## [PROBLEM TO WORK ON]
Among the records that follow, find the line with "order options menu" and the line with "Task: Bookmark this page with star icon". Set down those lines and all lines between them exactly, without adding anything.

DATASET CONTENT Block Start

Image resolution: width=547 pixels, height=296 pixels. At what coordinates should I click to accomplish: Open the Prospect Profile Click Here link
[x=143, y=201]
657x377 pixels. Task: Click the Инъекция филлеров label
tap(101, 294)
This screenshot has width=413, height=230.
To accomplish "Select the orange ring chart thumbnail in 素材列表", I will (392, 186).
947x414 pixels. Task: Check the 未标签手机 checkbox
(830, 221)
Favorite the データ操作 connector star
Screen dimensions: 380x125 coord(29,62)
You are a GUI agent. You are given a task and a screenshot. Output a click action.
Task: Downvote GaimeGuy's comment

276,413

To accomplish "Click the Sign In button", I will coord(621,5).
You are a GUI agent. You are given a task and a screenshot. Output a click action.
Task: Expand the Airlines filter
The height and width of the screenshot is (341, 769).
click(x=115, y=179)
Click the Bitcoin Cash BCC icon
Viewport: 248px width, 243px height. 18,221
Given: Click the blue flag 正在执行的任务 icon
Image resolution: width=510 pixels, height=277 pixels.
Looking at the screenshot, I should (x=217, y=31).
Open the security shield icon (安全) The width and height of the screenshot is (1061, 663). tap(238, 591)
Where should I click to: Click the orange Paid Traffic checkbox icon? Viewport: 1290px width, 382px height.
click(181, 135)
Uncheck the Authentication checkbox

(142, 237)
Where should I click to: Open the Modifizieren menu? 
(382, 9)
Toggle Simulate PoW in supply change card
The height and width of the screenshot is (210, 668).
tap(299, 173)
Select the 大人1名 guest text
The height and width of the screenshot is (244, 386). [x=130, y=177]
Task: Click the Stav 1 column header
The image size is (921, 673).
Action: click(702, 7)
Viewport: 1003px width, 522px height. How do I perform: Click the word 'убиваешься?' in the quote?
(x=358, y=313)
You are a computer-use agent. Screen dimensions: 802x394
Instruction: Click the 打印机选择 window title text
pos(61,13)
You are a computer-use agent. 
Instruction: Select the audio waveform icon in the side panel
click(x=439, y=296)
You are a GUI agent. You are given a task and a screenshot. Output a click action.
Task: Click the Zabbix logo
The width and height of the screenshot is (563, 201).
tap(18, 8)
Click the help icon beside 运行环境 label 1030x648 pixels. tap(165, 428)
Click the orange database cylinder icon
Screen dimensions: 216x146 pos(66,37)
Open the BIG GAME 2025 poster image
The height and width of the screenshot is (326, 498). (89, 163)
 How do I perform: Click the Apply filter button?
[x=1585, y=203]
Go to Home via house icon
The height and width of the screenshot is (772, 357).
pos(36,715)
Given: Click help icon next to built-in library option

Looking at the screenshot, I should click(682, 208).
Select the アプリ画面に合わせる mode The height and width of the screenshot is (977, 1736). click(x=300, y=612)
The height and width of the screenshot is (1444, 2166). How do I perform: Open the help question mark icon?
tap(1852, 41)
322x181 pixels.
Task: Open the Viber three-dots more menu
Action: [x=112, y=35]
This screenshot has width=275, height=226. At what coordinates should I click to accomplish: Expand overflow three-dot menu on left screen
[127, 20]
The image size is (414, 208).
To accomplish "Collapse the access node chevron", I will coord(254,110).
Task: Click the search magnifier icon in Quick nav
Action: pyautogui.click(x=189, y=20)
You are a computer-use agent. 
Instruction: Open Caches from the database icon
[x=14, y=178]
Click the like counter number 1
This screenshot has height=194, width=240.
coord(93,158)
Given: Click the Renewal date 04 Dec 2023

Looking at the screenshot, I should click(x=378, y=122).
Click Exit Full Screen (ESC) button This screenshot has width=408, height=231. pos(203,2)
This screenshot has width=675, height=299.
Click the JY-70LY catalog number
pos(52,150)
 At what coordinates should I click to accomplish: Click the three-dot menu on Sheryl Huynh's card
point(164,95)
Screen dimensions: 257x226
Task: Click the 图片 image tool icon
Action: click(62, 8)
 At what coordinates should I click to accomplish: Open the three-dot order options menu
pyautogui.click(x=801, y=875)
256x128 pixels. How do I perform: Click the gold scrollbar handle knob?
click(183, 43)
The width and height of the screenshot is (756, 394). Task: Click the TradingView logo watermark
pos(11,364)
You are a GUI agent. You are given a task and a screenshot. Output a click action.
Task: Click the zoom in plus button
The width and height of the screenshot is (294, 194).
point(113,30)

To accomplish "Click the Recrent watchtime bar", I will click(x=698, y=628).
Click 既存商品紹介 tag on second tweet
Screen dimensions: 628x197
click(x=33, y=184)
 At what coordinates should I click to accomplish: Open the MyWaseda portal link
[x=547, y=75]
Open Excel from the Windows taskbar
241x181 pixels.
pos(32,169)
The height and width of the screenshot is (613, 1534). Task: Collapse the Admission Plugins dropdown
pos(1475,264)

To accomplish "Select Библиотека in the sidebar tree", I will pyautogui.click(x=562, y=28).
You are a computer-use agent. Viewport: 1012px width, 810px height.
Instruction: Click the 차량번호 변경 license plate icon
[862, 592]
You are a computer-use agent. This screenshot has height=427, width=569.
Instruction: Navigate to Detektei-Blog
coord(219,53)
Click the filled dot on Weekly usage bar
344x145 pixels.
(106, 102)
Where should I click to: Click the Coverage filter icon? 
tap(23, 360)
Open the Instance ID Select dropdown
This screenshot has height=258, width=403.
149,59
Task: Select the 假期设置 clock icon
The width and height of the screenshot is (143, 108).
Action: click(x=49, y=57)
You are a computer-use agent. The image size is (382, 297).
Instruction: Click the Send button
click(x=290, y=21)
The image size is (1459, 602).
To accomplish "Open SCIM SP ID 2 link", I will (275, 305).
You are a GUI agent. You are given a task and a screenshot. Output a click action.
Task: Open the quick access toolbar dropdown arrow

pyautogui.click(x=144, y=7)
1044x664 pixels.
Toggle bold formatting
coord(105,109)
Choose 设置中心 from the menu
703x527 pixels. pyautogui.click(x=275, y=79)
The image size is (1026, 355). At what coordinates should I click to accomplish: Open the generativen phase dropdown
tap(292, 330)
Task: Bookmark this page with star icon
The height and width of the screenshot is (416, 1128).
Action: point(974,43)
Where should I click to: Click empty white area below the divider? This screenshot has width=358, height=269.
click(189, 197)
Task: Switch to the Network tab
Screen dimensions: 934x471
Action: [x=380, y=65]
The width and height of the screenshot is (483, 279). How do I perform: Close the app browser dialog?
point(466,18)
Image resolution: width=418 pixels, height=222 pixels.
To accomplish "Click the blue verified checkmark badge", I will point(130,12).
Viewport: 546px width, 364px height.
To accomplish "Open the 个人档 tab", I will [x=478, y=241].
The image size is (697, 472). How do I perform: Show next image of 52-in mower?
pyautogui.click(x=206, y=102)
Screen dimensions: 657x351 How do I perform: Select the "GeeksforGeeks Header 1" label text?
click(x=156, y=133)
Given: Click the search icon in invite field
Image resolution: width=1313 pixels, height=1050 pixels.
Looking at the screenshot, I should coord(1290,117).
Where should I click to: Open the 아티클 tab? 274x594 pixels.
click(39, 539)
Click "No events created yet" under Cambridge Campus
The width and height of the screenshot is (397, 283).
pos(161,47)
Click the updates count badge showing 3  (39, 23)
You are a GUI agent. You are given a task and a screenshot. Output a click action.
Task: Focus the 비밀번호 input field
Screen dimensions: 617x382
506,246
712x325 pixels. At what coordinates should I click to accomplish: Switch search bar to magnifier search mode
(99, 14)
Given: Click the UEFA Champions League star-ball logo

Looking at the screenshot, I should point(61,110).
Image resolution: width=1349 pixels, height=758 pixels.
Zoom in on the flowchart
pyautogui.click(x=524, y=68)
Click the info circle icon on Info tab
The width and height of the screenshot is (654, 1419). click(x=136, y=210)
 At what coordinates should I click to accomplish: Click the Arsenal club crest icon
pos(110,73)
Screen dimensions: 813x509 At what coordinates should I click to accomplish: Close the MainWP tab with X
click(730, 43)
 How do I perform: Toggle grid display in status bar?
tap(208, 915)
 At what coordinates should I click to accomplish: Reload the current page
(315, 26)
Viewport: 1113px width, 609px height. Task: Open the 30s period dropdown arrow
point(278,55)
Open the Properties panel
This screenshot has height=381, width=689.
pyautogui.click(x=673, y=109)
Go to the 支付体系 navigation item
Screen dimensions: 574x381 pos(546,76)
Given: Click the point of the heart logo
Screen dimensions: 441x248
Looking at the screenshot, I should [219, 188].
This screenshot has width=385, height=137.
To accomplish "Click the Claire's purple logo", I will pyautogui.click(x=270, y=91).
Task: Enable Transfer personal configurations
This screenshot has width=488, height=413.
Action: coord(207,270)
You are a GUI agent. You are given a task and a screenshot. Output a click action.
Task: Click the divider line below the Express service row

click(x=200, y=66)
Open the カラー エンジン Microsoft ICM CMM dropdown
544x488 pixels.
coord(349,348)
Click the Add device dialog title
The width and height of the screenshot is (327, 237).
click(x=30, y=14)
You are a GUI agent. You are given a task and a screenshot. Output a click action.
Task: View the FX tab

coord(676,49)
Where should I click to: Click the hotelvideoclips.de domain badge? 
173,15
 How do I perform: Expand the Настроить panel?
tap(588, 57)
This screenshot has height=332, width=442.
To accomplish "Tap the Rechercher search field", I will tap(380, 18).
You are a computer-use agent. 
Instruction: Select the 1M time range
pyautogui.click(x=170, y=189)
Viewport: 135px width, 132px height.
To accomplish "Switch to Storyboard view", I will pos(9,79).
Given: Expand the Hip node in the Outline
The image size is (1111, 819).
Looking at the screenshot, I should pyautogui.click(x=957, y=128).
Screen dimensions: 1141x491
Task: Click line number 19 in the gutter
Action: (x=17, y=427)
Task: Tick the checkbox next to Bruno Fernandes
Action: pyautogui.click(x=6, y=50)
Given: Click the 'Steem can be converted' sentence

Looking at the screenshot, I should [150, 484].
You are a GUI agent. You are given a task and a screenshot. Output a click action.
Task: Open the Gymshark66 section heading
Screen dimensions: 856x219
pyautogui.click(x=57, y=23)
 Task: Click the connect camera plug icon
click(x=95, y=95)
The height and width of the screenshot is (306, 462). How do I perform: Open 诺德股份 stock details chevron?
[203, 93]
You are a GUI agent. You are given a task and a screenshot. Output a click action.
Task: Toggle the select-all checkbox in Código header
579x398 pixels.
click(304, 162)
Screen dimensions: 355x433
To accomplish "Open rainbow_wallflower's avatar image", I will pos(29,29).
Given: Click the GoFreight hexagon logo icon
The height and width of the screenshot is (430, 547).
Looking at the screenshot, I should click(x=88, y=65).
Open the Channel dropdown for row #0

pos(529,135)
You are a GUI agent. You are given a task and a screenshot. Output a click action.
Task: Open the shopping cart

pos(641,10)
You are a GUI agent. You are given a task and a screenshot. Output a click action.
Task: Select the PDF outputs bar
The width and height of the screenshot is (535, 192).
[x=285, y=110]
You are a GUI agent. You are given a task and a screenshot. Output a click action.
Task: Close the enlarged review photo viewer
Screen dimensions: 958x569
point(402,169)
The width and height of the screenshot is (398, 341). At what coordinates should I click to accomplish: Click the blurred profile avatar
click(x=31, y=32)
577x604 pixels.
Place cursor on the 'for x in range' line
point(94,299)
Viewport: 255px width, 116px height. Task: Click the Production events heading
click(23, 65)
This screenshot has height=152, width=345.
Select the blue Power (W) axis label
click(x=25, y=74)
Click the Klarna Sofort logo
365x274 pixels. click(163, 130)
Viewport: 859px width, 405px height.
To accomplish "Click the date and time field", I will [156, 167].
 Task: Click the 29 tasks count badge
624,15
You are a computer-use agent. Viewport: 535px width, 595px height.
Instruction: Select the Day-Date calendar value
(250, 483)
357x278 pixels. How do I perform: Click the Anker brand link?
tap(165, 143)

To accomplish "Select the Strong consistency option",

DATASET CONTENT Block End

## [RESPONSE]
 At what coordinates should I click to accomplish: Open the three-dot order options menu
pyautogui.click(x=801, y=875)
256x128 pixels. How do I perform: Click the gold scrollbar handle knob?
click(183, 43)
The width and height of the screenshot is (756, 394). Task: Click the TradingView logo watermark
pos(11,364)
You are a GUI agent. You are given a task and a screenshot. Output a click action.
Task: Click the zoom in plus button
The width and height of the screenshot is (294, 194).
point(113,30)

To accomplish "Click the Recrent watchtime bar", I will click(x=698, y=628).
Click 既存商品紹介 tag on second tweet
Screen dimensions: 628x197
click(x=33, y=184)
 At what coordinates should I click to accomplish: Open the MyWaseda portal link
[x=547, y=75]
Open Excel from the Windows taskbar
241x181 pixels.
pos(32,169)
The height and width of the screenshot is (613, 1534). Task: Collapse the Admission Plugins dropdown
pos(1475,264)

To accomplish "Select Библиотека in the sidebar tree", I will pyautogui.click(x=562, y=28).
You are a computer-use agent. Viewport: 1012px width, 810px height.
Instruction: Click the 차량번호 변경 license plate icon
[862, 592]
You are a computer-use agent. This screenshot has height=427, width=569.
Instruction: Navigate to Detektei-Blog
coord(219,53)
Click the filled dot on Weekly usage bar
344x145 pixels.
(106, 102)
Where should I click to: Click the Coverage filter icon? 
tap(23, 360)
Open the Instance ID Select dropdown
This screenshot has height=258, width=403.
149,59
Task: Select the 假期设置 clock icon
The width and height of the screenshot is (143, 108).
Action: click(x=49, y=57)
You are a computer-use agent. The image size is (382, 297).
Instruction: Click the Send button
click(x=290, y=21)
The image size is (1459, 602).
To accomplish "Open SCIM SP ID 2 link", I will (275, 305).
You are a GUI agent. You are given a task and a screenshot. Output a click action.
Task: Open the quick access toolbar dropdown arrow

pyautogui.click(x=144, y=7)
1044x664 pixels.
Toggle bold formatting
coord(105,109)
Choose 设置中心 from the menu
703x527 pixels. pyautogui.click(x=275, y=79)
The image size is (1026, 355). At what coordinates should I click to accomplish: Open the generativen phase dropdown
tap(292, 330)
Task: Bookmark this page with star icon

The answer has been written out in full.